Towards dual inhibitors of the MET kinase and WNT signaling pathway; design, synthesis and biological evaluation

Abstract

Both the kinase MET and the WNT signaling pathway are attractive targets in cancer therapy, and synergistic effects have previously been observed in animal models upon simultaneous inhibition. A strategy towards a designed multiple ligand of MET and WNT signaling is pursued based on the two hetero biaryl systems present in both the MET inhibitor tepotinib and WNT signaling inhibitor TC-E 5001. Initial screening was conducted to find the most suitable ring systems for further optimization, whereas a second screen explored modifications towards pyridazinones and triazolo pyridazines. Up to 54% reduction of WNT signaling activity at 10 μM concentration was achieved, however, only low affinities towards MET were observed. Overall, the thiophene substituted pyridazinone 40 was the best dual MET and WNT signaling inhibitor, with a 17% and 19% reduction of activity, respectively. Although further optimizations are needed to achieve more potent dual inhibitors, the strategy presented herein can be valuable towards the development of a dual inhibitor of MET and WNT signaling.

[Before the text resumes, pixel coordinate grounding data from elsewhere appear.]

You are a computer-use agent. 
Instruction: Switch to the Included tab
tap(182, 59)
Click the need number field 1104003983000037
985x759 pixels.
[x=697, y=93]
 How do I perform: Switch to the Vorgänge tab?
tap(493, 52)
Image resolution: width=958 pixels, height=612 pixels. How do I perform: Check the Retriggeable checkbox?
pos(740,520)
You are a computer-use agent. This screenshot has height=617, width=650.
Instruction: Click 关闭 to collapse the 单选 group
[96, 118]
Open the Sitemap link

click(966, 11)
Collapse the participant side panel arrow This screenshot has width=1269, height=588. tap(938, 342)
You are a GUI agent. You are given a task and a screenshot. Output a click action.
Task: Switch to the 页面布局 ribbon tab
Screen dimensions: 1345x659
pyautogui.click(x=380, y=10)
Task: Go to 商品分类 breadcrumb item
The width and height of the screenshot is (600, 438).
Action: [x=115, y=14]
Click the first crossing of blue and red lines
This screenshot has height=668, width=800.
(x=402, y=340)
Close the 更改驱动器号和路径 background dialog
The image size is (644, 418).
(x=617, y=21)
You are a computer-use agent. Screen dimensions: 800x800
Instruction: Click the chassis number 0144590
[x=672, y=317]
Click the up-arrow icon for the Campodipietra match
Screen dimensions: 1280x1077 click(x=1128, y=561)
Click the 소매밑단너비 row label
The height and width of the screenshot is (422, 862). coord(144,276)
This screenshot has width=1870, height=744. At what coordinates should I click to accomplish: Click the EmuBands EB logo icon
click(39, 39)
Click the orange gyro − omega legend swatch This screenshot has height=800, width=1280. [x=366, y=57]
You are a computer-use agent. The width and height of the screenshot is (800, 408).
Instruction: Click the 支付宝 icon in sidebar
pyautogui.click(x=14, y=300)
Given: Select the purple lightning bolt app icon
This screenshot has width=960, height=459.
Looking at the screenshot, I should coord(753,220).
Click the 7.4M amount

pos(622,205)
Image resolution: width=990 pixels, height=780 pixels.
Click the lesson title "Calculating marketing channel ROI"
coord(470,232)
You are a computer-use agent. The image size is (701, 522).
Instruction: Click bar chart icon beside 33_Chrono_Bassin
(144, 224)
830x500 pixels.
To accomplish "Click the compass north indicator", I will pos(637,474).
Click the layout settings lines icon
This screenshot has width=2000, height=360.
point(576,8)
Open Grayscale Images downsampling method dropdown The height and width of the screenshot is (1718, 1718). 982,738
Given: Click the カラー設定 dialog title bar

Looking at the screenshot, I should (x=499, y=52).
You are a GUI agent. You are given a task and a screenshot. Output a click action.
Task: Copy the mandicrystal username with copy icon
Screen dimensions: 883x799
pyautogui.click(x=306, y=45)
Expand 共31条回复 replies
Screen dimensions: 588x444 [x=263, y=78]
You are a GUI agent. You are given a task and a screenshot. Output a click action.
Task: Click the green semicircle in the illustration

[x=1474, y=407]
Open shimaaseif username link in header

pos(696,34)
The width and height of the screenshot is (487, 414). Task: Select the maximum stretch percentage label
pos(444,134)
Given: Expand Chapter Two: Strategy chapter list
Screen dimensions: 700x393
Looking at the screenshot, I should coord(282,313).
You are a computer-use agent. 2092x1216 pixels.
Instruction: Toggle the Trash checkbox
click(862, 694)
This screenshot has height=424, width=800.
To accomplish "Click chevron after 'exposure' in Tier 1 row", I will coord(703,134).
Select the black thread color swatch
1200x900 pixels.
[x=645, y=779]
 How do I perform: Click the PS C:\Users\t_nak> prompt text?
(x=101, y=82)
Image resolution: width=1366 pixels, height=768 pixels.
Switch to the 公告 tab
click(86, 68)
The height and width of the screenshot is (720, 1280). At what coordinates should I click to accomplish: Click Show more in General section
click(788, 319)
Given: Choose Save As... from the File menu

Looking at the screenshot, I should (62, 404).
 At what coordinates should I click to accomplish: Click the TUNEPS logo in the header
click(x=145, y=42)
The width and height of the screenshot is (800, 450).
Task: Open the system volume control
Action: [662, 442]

Fig. 1. Examples of inhibitors of TNKS1/2 and MET.

Fig. 2. Construction of the generalized target structure 9. (a) Similarities between TC-E 5001 (2) and tepotinib (8) are highlighted; (b) merging of pharmacophores yields the target structure 9; (c) the target structure can be synthesized via S_N2 reactions from commercial starting materials. See the experimental data for synthetic details.

Fig. 3. In silico docking of: (a) tepotinib (8) and TC-E 5001 (2) in MET; (b) tepotinib (8) and TC-E 5001 (2) in TNKS1.

Fig. 4. Molecules evaluated in the initial screen at 10 μM concentration, presented with values from MET and WNT signaling assays. Inhibition values are presented as averages from ≥2 parallels.

Scheme 1. Synthesis of pyridazinone and triazolo pyridazine analogs. (i) Boronic acid, Pd(dppf)Cl₂·CH₂Cl₂, K₂CO₃, 1,4-dioxane, H₂O, 80 °C, 15 h; (ii) hydrazine hydrate, EtOH, 80 °C, 3–5 h; (iii) CS₂, KOH, EtOH, rt for 48 h or 80 °C for 15 h; (iv) AcOH, 80 °C for 4 h or 100 °C for 15 h. Yields are given for isolated structures.

Fig. 5. Molecules evaluated in the second screen at 10 μM concentration, presented with values from MET and WNT signaling assays. Inhibition values are presented as averages from ≥2 parallels.